_Directions for this task_
Replace "Find" with "Locate" in the lines from the line with "Image resolution: width=1024" to the line with "balloon-message: Click to view messages about your comput… is", and return those lines with nothing else changed. Leave the pictures out.

_Data_
■ ■ ■ ■ ■ ■ ■

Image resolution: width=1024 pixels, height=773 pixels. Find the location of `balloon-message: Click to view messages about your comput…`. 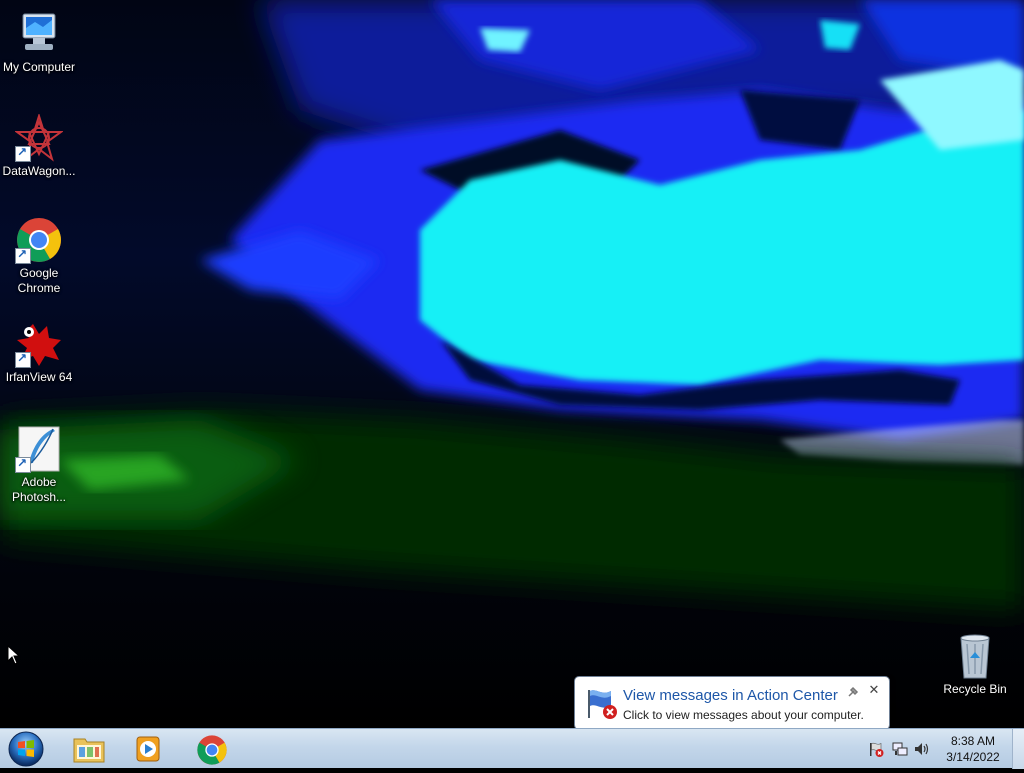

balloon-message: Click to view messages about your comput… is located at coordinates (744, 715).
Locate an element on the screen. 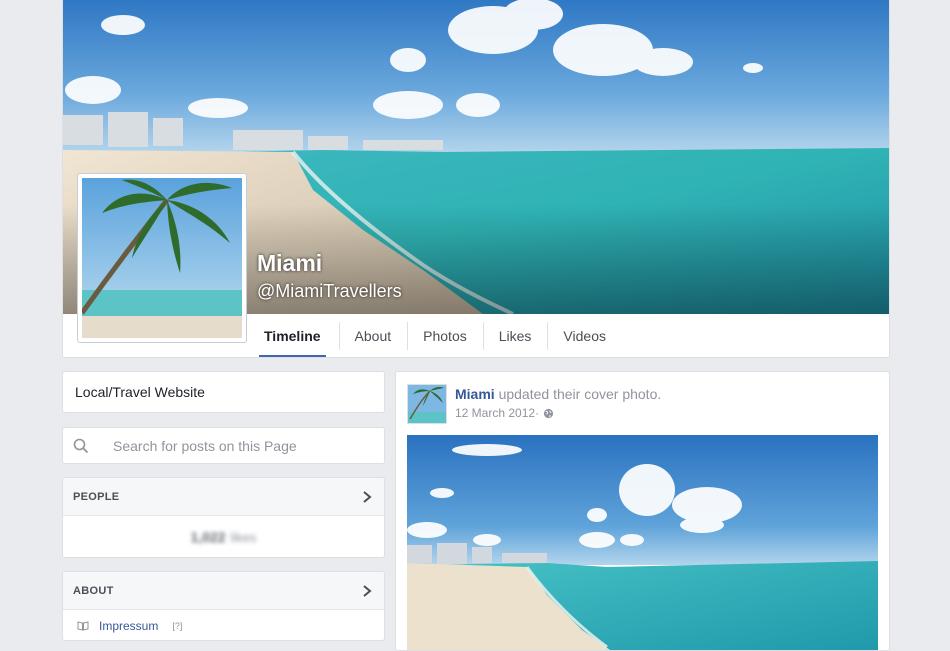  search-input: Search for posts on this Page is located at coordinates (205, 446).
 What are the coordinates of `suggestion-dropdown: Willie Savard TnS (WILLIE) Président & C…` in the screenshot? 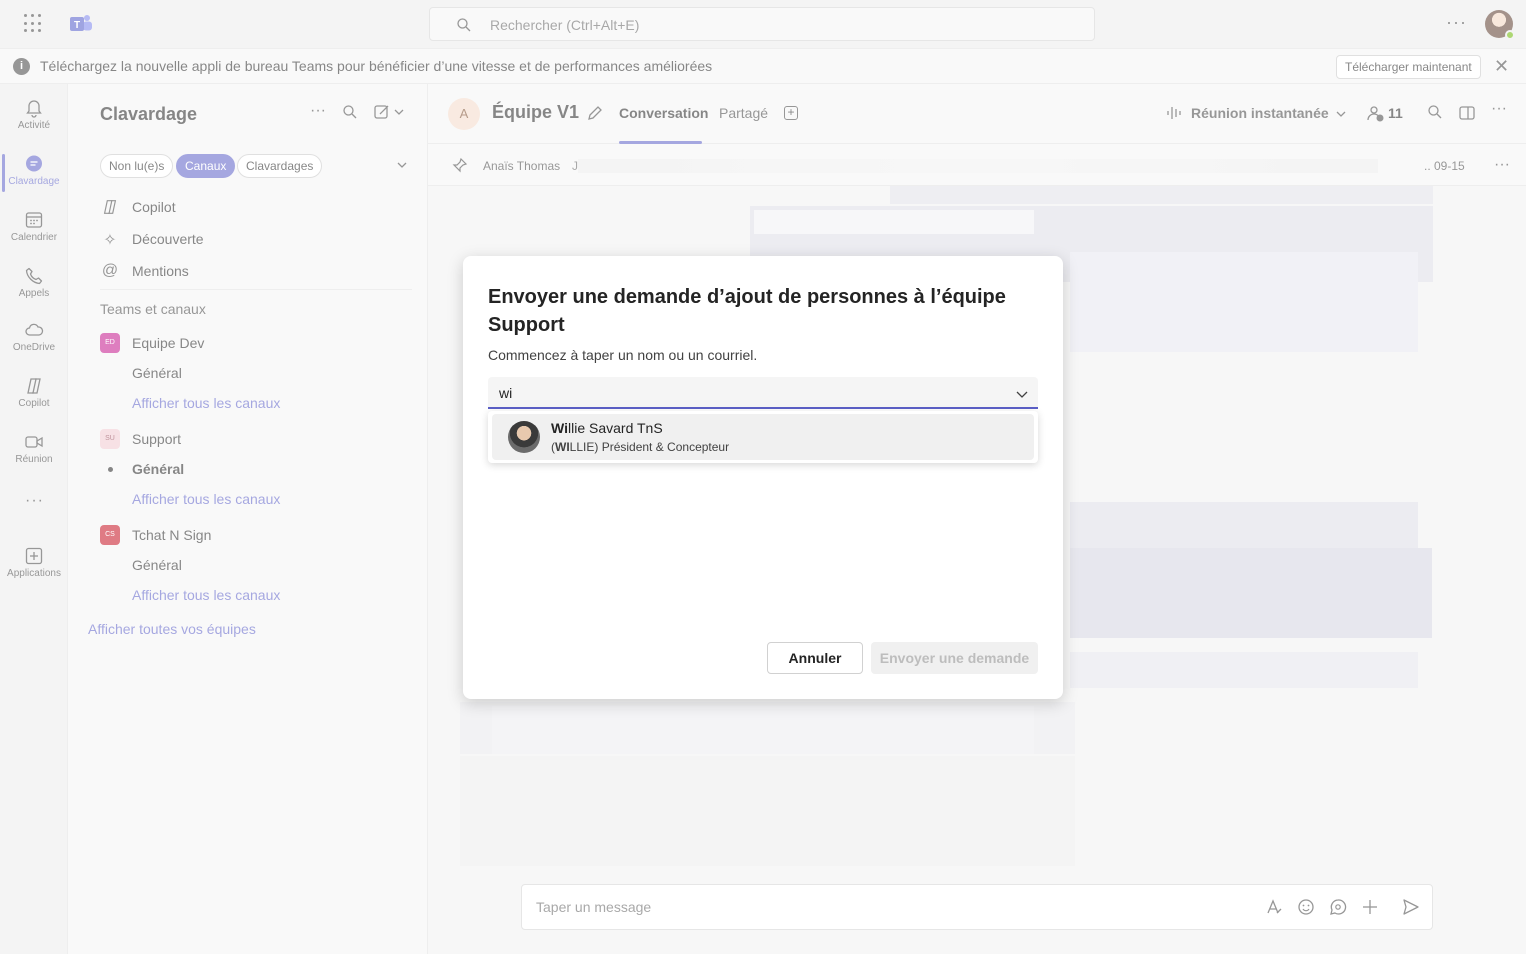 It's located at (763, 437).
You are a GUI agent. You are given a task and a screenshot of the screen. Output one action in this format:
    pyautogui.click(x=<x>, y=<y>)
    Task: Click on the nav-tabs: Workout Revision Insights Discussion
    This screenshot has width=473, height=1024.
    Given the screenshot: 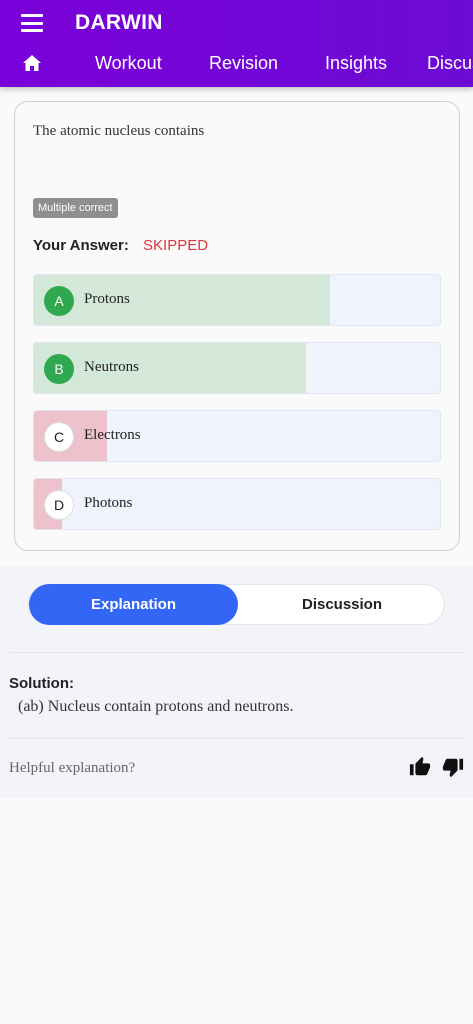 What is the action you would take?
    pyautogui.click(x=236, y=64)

■ ■ ■ ■ ■ ■ ■

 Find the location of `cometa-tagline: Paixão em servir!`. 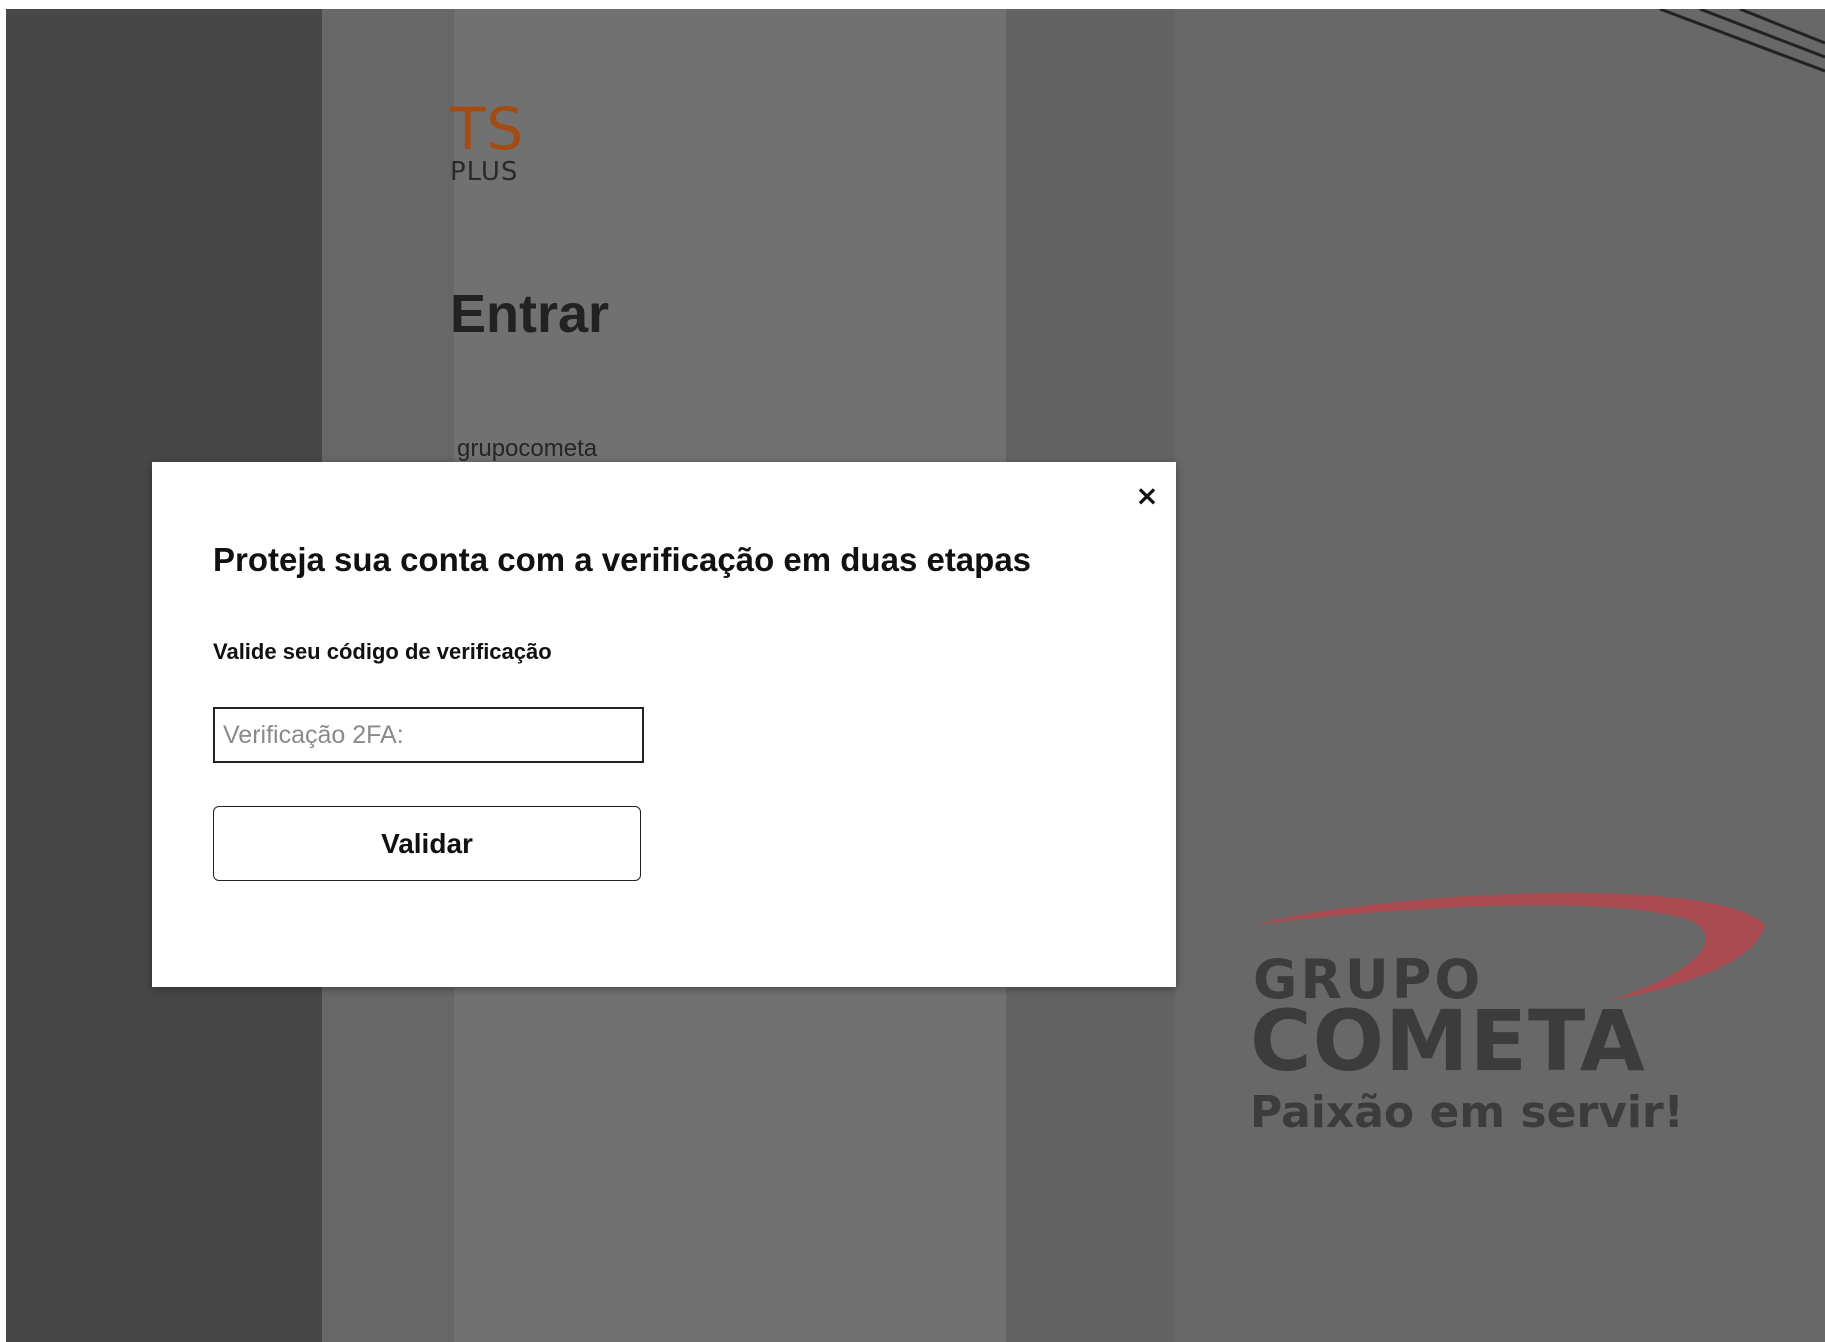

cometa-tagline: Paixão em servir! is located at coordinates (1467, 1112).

■ ■ ■ ■ ■ ■ ■

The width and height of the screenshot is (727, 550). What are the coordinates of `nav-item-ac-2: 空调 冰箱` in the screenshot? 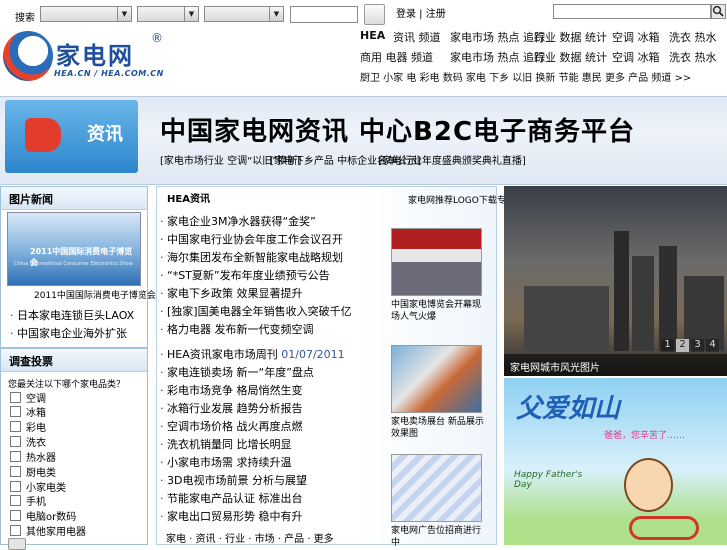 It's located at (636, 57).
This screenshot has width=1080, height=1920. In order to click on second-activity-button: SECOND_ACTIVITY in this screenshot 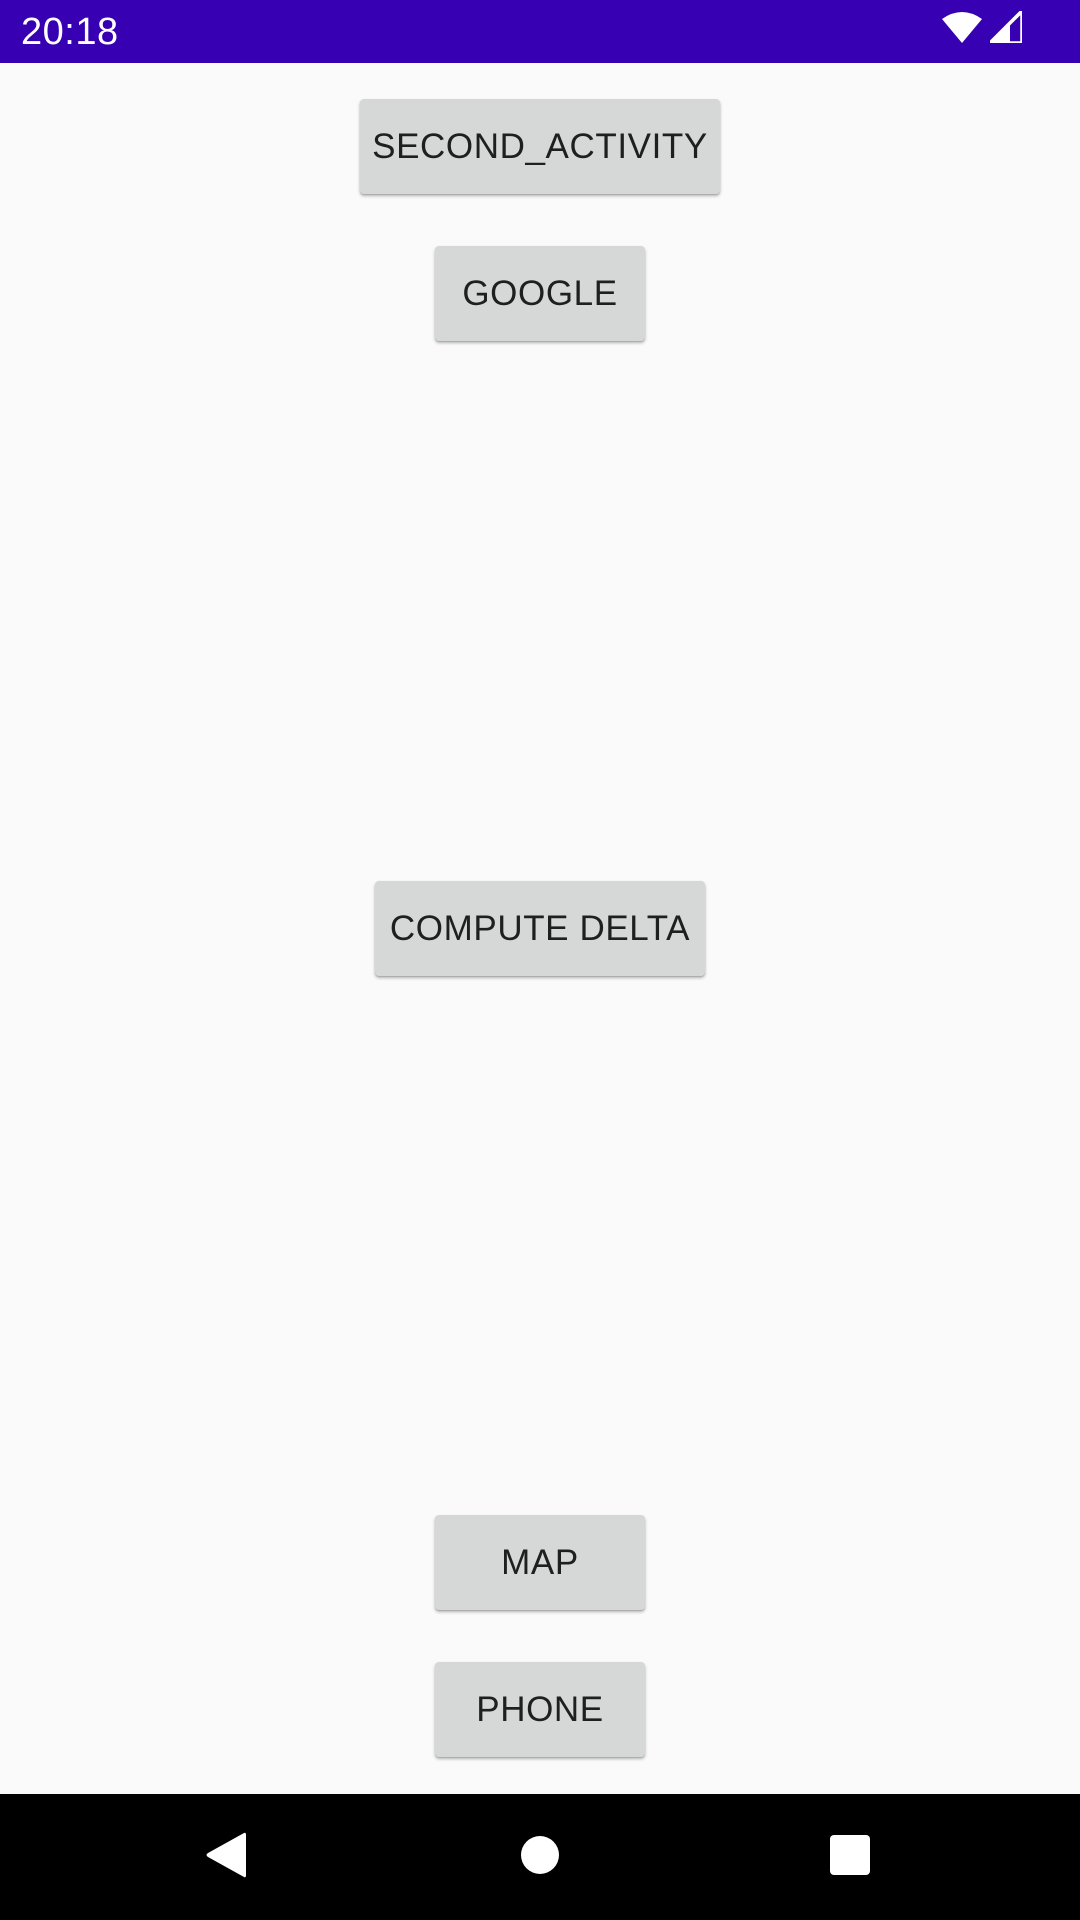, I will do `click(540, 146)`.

■ ■ ■ ■ ■ ■ ■

_Response_
Image resolution: width=1024 pixels, height=773 pixels. Locate the location of `balloon-message: Click to view messages about your comput…`. 

balloon-message: Click to view messages about your comput… is located at coordinates (744, 715).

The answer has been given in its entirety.